No matter what, this is an inefficient endpoint. Most applications would be better served by accessing the storage backend directly, but no one seems willing to do this. It's unfortunate, since we took measures to make the layout very approachable. Clearly, this was a poor trade off.

wking · 2015-06-07T05:18:08Z

On Thu, Jun 04, 2015 at 11:30:15AM -0700, Stephen Day wrote:

@wking I'm not sure that belongs in the specification. Please
provide updated language for that part if you believe it should be
changed. Perhaps, we can have an option to redirect to the paginated
version but that is not really the same resource.

Yeah, I guess I'd just only have the paginated version in the spec.
Since you pointed out the admin scoping 1, having a potentially
expensive API isn't really a big deal. If both the registry and
admin-client devs think the registry is up to serving unpaginated
results, then I guess they're welcome to do that.
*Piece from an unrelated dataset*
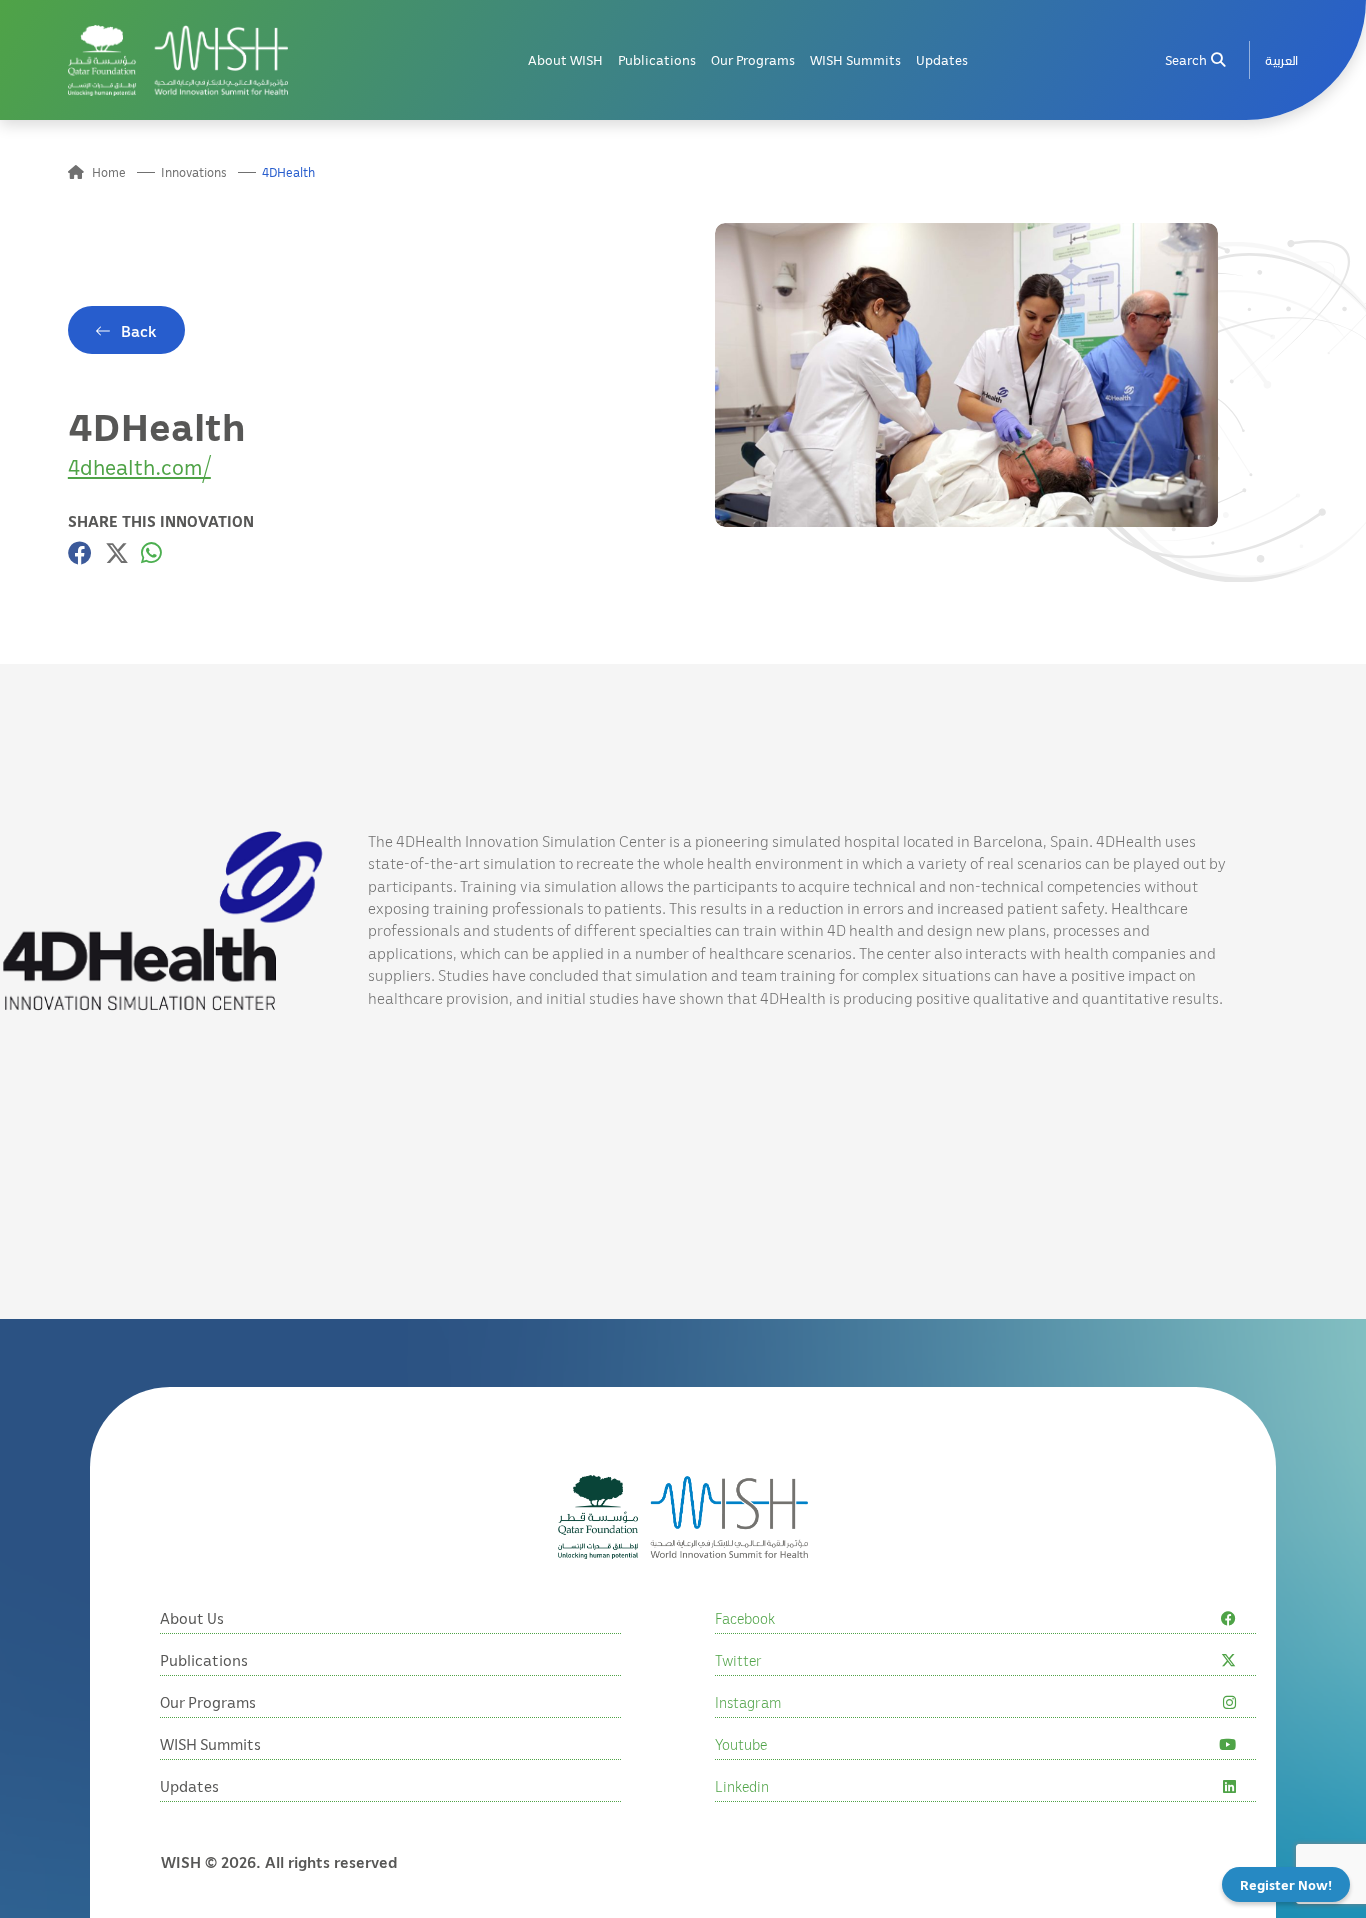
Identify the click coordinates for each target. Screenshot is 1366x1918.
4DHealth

No matter what, this is an inefficient endpoint. Most applications
would be better served by accessing the storage backend directly,
but no one seems willing to do this.

It seems worthwile to have a way to write backend-agnostic admin
tooling, and let folks go directly to the backend if they have
performance issues via the backend-agnostic API. So I think having
both options available is a good thing.

Of course, you could also get the backend-agnostic API by making the
backends independent processes that listen on their own socket. Then
both the registry and admin tools could talk to the backend directly
via the same storage-driver API, instead of proxying the calls through
the registry here:

(registry-client) →{registry API}→ (registry) →{storage-API}↘
(admin-client) →{storage API}→ (stand-alone-storage-driver-process) → (storage)

But for storage-drivers built on sufficiently atomic drivers/storage,
you can probably just run have parallel processes with in-process
drivers:

(registry-client) →{registry API}→ (registry →{storage API}→ storage-driver) ↘
(admin-client) →{storage API}→ (stand-alone-storage-driver-process) → (storage)

with both storage-drivers running on the same backing storage.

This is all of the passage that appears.